## TASK STATEMENT
Using the records below, count the lines with "section" in them. Give the number only.

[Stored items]
*** Block opens ***

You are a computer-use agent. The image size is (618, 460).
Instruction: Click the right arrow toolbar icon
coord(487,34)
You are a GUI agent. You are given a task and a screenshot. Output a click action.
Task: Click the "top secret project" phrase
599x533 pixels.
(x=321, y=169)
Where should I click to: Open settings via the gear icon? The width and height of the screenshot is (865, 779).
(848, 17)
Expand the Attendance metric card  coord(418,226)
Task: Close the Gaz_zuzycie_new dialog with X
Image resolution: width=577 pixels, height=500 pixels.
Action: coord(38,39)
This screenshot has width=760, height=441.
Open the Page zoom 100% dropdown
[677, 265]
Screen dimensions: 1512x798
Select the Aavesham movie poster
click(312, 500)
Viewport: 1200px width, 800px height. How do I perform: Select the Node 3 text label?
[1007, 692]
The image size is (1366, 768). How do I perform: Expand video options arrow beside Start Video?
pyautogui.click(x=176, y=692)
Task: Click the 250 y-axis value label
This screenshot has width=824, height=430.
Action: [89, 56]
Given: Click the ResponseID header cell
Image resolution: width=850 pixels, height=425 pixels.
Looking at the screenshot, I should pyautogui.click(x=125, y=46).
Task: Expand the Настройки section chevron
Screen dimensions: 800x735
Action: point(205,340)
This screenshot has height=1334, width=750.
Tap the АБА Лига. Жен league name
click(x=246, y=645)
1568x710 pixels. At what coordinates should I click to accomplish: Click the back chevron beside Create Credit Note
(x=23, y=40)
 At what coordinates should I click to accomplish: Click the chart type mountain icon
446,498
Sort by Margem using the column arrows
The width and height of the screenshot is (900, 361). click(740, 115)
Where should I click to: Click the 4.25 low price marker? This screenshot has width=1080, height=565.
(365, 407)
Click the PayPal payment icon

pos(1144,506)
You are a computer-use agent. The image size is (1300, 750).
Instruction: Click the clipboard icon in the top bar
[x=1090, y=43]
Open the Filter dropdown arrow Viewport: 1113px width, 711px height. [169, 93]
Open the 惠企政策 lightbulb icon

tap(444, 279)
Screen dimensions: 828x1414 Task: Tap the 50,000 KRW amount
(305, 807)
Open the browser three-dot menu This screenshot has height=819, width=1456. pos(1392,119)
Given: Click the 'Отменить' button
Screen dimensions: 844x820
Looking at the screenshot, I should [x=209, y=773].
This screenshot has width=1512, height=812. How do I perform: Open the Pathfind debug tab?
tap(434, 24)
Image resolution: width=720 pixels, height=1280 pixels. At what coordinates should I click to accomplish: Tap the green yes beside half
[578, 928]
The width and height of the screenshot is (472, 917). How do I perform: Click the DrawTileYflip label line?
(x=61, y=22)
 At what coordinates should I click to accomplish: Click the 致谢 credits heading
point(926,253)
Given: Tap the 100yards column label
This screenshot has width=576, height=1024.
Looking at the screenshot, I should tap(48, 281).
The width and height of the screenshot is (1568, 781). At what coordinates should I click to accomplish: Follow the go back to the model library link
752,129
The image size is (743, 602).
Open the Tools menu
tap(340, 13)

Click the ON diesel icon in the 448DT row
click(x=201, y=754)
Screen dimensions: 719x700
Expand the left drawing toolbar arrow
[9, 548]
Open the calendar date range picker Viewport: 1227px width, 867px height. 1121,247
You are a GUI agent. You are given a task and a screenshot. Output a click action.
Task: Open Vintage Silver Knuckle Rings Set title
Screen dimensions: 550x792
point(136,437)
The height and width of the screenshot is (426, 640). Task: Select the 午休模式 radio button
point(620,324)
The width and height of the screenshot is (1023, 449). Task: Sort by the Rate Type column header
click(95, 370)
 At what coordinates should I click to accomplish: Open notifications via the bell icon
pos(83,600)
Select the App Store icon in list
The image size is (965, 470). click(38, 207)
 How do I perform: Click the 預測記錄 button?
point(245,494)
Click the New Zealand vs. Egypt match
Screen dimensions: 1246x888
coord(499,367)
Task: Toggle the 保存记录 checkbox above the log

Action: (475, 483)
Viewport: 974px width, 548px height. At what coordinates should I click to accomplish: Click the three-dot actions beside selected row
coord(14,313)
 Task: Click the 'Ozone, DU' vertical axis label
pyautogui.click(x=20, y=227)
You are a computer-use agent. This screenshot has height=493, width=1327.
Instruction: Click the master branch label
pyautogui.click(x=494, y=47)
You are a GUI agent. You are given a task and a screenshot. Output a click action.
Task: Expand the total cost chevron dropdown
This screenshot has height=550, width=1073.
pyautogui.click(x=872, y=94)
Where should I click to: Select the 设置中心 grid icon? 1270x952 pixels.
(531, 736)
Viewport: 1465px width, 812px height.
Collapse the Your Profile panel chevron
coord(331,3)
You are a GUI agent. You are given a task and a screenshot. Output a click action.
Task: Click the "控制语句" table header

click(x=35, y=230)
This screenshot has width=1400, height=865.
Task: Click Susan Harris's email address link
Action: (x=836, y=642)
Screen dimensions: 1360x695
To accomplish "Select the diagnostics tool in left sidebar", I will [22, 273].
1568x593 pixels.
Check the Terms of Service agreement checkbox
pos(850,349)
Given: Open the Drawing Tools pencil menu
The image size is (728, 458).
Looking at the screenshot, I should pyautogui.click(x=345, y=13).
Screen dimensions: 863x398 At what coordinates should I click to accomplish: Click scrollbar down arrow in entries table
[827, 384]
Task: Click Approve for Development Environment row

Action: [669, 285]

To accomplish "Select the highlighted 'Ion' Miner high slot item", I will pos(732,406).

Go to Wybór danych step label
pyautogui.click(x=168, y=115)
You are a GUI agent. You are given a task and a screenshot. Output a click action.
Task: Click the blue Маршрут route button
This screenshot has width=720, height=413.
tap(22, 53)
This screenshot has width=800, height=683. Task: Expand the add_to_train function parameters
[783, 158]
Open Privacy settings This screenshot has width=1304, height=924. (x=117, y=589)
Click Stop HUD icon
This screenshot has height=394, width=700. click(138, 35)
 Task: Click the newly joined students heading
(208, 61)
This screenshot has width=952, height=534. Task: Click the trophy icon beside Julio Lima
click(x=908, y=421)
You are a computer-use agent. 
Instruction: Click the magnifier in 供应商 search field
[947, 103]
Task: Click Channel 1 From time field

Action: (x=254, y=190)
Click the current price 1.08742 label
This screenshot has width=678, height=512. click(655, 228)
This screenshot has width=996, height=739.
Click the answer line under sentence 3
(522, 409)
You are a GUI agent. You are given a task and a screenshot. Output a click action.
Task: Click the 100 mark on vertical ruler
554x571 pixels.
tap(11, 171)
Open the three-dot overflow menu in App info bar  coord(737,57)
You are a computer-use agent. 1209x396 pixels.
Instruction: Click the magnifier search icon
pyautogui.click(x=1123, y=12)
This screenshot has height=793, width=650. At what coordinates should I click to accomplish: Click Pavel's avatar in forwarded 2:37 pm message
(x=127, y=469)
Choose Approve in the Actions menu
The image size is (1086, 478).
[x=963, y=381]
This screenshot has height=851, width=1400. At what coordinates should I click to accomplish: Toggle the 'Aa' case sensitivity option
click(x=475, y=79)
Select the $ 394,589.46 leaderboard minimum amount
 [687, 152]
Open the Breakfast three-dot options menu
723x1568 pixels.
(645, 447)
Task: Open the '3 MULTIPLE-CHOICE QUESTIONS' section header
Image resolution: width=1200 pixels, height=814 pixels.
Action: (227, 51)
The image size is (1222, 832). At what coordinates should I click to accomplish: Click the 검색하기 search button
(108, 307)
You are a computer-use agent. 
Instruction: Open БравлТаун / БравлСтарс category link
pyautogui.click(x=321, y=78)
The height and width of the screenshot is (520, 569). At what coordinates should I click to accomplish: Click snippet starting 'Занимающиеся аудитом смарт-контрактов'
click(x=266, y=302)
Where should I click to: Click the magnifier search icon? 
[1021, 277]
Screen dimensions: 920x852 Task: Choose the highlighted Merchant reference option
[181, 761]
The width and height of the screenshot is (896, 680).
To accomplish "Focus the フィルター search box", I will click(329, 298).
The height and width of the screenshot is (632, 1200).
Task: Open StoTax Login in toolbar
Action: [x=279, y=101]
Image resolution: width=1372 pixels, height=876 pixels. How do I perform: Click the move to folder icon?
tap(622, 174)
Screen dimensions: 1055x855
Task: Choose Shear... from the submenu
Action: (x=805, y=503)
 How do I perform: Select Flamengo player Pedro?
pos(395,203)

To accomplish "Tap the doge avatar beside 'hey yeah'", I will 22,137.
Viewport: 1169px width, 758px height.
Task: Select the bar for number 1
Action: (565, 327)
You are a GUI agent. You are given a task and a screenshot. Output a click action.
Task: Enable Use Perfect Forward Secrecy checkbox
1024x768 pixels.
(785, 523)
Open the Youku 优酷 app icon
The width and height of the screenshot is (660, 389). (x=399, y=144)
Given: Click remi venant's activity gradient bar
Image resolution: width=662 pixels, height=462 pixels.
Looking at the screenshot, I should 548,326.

*** Block closes ***

## ANSWER SPACE
2